* _Exercise_: Give the lines below again exactly, starting with the line that holds "Task: Open the 双选会 menu entry" and going on through the line that holds "Task: Click the 参照 1 reference button".
[Supplied records Boundary: Start]
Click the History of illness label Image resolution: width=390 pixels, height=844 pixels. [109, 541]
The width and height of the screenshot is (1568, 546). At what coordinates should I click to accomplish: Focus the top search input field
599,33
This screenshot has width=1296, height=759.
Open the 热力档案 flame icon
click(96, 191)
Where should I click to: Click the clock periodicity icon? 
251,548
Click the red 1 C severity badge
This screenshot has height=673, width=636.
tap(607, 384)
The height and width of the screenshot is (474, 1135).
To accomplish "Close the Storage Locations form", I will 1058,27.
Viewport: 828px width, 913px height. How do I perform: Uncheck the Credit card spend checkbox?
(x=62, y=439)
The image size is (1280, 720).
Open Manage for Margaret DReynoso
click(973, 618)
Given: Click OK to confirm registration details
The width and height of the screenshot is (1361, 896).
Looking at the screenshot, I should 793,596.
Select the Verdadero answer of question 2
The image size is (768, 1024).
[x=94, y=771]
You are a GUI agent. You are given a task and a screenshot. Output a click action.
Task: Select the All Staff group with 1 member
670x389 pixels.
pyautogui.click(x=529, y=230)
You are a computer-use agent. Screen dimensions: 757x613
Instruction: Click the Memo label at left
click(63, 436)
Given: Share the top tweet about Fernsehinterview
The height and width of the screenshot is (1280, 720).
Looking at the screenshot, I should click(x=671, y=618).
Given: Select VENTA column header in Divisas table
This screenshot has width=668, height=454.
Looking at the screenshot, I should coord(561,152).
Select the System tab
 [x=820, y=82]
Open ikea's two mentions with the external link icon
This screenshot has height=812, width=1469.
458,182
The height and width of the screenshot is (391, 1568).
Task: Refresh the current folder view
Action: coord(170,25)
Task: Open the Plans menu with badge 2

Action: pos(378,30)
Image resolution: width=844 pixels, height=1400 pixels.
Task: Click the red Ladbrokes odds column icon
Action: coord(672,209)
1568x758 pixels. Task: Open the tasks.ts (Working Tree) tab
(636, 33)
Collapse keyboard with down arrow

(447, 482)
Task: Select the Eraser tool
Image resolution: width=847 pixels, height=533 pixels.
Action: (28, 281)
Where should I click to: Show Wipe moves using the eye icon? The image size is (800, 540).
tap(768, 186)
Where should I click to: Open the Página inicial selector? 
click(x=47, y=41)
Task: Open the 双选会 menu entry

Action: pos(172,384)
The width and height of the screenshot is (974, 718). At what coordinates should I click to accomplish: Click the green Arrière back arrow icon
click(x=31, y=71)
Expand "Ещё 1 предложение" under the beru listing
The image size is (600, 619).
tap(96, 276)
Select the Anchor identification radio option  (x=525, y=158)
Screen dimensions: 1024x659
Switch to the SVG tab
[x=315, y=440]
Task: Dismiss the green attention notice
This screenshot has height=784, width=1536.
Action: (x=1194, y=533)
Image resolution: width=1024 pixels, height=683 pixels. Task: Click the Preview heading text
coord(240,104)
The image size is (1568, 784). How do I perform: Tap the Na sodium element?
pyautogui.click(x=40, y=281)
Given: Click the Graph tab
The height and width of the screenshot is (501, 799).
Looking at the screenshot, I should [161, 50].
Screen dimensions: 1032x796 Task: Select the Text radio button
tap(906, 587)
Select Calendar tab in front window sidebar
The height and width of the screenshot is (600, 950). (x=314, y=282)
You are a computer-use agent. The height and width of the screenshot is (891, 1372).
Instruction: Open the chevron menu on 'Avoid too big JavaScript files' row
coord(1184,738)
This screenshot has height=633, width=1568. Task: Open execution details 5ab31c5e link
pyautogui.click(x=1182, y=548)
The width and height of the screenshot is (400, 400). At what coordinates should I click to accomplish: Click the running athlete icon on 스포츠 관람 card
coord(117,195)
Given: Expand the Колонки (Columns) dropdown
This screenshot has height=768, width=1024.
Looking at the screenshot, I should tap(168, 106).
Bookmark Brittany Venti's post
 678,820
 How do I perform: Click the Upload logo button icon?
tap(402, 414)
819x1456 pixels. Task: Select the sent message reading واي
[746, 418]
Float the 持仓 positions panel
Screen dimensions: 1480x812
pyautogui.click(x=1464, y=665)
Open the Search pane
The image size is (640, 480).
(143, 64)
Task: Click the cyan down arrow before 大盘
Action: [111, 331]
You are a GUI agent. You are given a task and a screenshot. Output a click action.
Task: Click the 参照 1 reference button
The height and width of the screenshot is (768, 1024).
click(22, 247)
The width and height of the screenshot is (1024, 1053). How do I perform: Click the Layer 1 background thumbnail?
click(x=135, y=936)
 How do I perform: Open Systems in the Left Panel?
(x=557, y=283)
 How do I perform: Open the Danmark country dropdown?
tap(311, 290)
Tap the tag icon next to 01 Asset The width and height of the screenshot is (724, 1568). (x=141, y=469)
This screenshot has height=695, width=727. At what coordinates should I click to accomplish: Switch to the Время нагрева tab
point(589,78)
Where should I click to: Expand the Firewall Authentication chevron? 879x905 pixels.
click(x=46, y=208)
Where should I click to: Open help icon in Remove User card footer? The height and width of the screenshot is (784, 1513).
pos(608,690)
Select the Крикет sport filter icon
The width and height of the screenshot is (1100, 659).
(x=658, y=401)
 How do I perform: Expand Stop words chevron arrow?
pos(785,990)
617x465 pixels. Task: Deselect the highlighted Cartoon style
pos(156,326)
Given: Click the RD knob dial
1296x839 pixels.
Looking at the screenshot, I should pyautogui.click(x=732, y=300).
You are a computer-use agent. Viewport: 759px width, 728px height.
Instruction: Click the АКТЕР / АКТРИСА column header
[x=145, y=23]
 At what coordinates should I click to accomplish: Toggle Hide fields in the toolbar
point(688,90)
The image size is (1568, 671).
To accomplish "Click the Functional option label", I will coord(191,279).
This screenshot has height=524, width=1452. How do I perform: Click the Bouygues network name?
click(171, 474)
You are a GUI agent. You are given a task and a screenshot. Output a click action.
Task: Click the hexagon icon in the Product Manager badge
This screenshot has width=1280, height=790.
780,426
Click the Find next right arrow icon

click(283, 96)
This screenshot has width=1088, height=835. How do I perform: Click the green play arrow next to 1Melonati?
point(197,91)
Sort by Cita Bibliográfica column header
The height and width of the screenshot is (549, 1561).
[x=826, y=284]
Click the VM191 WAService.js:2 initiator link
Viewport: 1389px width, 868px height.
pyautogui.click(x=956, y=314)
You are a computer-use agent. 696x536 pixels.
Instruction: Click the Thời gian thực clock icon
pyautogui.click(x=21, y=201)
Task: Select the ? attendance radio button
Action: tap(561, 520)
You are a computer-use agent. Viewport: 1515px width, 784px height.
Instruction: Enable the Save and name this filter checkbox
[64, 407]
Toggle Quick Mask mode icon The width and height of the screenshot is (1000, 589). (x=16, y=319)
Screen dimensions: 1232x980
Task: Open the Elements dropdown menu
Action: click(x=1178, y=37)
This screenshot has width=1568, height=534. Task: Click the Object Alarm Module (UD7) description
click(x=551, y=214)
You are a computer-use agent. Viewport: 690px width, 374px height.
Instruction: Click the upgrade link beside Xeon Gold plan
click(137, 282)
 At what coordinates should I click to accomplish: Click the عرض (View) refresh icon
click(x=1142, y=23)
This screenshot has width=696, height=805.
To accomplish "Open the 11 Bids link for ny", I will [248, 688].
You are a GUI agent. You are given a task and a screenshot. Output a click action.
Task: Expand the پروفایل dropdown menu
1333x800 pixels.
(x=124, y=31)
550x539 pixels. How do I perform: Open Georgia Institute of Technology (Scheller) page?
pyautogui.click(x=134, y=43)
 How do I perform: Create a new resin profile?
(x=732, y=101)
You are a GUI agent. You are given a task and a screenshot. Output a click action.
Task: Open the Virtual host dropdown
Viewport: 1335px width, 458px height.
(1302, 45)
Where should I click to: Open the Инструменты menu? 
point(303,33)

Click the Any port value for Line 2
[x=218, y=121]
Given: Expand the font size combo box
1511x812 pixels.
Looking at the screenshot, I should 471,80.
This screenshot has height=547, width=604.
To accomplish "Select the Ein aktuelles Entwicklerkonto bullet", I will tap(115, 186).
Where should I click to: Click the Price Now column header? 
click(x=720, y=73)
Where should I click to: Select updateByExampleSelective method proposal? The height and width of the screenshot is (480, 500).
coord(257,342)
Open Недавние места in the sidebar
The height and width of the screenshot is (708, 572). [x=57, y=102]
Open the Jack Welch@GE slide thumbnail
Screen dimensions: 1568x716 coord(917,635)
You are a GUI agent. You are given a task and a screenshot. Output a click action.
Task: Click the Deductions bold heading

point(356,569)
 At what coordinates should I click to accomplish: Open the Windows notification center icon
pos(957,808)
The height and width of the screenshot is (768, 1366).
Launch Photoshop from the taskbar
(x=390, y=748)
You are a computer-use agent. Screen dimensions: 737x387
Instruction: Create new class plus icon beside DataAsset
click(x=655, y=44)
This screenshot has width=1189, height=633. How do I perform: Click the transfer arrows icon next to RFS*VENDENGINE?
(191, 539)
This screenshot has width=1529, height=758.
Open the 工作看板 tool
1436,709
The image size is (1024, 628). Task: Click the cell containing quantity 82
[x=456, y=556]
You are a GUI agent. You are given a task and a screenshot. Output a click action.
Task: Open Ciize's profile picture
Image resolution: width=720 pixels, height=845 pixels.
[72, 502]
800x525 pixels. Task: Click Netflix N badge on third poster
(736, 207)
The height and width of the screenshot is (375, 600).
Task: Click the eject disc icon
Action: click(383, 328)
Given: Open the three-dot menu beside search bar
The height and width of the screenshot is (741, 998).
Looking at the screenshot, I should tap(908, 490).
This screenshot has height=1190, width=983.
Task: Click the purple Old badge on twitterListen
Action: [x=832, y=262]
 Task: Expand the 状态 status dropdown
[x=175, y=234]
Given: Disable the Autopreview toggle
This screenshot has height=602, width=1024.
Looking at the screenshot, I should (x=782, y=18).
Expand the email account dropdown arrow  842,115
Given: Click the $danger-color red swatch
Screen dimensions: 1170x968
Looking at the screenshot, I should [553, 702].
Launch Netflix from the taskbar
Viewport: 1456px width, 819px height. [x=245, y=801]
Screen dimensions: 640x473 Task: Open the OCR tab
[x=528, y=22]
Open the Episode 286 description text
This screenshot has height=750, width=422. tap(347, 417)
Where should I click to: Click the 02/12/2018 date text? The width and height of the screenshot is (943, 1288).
[Supplied records Boundary: End]
* _Solution to this task_:
Task: Open the 双选会 menu entry

Action: pos(172,384)
The width and height of the screenshot is (974, 718). At what coordinates should I click to accomplish: Click the green Arrière back arrow icon
click(x=31, y=71)
Expand "Ещё 1 предложение" under the beru listing
The image size is (600, 619).
tap(96, 276)
Select the Anchor identification radio option  (x=525, y=158)
Screen dimensions: 1024x659
Switch to the SVG tab
[x=315, y=440]
Task: Dismiss the green attention notice
This screenshot has height=784, width=1536.
Action: (x=1194, y=533)
Image resolution: width=1024 pixels, height=683 pixels. Task: Click the Preview heading text
coord(240,104)
The image size is (1568, 784). How do I perform: Tap the Na sodium element?
pyautogui.click(x=40, y=281)
Given: Click the Graph tab
The height and width of the screenshot is (501, 799).
Looking at the screenshot, I should [161, 50].
Screen dimensions: 1032x796 Task: Select the Text radio button
tap(906, 587)
Select Calendar tab in front window sidebar
The height and width of the screenshot is (600, 950). (x=314, y=282)
You are a computer-use agent. The height and width of the screenshot is (891, 1372).
Instruction: Open the chevron menu on 'Avoid too big JavaScript files' row
coord(1184,738)
This screenshot has height=633, width=1568. Task: Open execution details 5ab31c5e link
pyautogui.click(x=1182, y=548)
The width and height of the screenshot is (400, 400). At what coordinates should I click to accomplish: Click the running athlete icon on 스포츠 관람 card
coord(117,195)
Given: Expand the Колонки (Columns) dropdown
This screenshot has height=768, width=1024.
Looking at the screenshot, I should tap(168, 106).
Bookmark Brittany Venti's post
 678,820
 How do I perform: Click the Upload logo button icon?
tap(402, 414)
819x1456 pixels. Task: Select the sent message reading واي
[746, 418]
Float the 持仓 positions panel
Screen dimensions: 1480x812
pyautogui.click(x=1464, y=665)
Open the Search pane
The image size is (640, 480).
(143, 64)
Task: Click the cyan down arrow before 大盘
Action: [111, 331]
You are a GUI agent. You are given a task and a screenshot. Output a click action.
Task: Click the 参照 1 reference button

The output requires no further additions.